NFPA 101 Life Safety Code, 2000, Chapter 19, Section 19.5.1, "Utilities shall comply with the provisions of Section 9.1, Section 9.1.2, "Electrical wiring and equipment installed shall be in accordance with NFPA 70 National Electrical Code." NEC, 1999, Article 110, Section 110-27 (b) Prevent Physical Damage. " In locations where electric equipment is likely to be exposed to physical damage, enclosures or guards shall be so arranged and of such strength as to prevent such damage
NFPA 101, Life Safety Code, 2000, Chapter 2, Section 2.1 The following documents or portions thereof are referenced within this Code as mandatory requirements and shall be considered part of the requirements of this Code. Chapter 2 "Mandatory References" NFPA 99 "Standard for Health Care Facilities, " 1999 Edition. NFPA 99, Chapter 3, Section 3-3.2.1.2, "All Patient Care Areas," Section 3-3.2.1.2 (d) Receptacles (2)" Minimum Number of Receptacles." "The number of receptacles shall be determined by the intended use of the patient care area.

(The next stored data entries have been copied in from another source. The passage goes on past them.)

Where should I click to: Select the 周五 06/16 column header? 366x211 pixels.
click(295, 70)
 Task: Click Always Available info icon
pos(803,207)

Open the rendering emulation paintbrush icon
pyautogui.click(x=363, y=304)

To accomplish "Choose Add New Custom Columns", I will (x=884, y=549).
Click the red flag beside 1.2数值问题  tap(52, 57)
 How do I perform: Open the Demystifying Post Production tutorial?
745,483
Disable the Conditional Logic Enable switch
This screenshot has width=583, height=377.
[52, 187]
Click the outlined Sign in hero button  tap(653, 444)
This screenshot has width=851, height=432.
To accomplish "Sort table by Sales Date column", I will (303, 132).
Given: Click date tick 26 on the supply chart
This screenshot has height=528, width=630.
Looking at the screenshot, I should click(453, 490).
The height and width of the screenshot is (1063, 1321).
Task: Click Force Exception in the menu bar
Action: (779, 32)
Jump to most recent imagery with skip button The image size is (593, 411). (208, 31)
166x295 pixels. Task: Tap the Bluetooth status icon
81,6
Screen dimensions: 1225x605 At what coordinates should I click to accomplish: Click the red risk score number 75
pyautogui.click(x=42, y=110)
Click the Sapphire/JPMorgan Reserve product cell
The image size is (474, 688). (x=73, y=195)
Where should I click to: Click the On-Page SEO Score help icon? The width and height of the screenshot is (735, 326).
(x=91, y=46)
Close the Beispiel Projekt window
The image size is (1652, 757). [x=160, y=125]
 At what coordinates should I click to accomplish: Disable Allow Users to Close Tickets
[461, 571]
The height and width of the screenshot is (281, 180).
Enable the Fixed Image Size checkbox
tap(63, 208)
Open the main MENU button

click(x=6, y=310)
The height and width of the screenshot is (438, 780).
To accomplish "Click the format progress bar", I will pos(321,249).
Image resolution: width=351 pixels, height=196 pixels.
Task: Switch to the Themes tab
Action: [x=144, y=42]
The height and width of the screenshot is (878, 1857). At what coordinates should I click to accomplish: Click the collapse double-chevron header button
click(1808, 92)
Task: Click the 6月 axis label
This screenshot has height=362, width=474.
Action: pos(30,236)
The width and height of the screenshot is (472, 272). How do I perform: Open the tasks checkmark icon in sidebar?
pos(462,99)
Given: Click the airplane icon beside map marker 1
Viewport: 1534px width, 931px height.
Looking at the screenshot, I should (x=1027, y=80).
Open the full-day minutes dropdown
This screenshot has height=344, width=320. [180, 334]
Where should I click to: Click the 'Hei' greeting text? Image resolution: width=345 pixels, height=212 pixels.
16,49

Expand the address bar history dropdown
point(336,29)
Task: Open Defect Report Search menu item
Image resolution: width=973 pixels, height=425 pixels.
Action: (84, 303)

There shall be sufficient receptacles located so as to avoid the need for extension cords or multiple outlet adapters.

Findings Include:

On August 28, 2013, the surveyor, accompanied by the Director and Manager of Environmental Services, observed unprotected lights, and extension cords in the following locations:

1. Room 126, refrigerator and microwave plugged into a four way adapter and an extension cord
2. Basement central supply, ten light units no covers

During the exit conference on August 28, 2013, the above findings were again acknowledged by the CEO, Director and Manager of Environmental Services.

Failure to keep light guards on the light could cause accidental damage or possibly a fire, which could cause harm to the patients and the use of multiple outlet adapters/extension cord will create an overload of the electrical system and will cause a fire or an electrical hazard. A fire will cause harm to the patients.